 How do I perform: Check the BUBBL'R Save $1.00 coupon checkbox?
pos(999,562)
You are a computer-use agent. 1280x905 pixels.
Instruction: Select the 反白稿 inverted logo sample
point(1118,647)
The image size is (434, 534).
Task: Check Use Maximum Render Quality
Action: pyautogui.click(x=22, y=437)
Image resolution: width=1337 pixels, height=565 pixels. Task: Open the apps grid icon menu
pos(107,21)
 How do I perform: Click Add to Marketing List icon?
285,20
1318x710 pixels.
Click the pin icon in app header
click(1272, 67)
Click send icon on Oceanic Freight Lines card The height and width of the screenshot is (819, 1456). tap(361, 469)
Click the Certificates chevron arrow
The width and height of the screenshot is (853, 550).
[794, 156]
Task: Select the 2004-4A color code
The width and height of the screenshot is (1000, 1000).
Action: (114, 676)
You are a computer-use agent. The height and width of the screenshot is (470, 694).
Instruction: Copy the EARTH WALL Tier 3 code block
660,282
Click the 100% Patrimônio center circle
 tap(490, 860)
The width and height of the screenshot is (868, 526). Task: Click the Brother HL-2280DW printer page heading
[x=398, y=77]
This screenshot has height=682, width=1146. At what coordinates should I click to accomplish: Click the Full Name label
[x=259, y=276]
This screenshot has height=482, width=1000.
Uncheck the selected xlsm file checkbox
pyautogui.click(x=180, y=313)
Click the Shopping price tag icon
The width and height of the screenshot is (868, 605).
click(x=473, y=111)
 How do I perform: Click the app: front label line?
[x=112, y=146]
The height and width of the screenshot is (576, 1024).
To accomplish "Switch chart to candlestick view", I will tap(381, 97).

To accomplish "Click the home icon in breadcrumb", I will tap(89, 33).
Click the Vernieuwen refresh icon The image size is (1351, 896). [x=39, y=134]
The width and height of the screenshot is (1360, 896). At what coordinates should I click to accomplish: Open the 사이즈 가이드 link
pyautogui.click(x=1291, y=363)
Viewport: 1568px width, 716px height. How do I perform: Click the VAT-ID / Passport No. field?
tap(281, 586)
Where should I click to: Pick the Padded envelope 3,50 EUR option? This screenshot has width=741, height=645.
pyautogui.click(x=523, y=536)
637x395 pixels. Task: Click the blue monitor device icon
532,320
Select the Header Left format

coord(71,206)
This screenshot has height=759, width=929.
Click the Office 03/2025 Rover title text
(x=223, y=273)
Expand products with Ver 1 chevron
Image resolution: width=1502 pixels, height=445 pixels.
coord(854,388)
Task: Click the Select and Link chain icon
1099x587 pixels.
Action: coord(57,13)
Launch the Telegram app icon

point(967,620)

————————

*TASK BRIEF*
Check each line of the data for "agent". Copy the lines where it turns up.

*RESPONSE AREA*
You are a computer-use agent. 1280x905 pixels.
You are a computer-use agent. The height and width of the screenshot is (470, 694).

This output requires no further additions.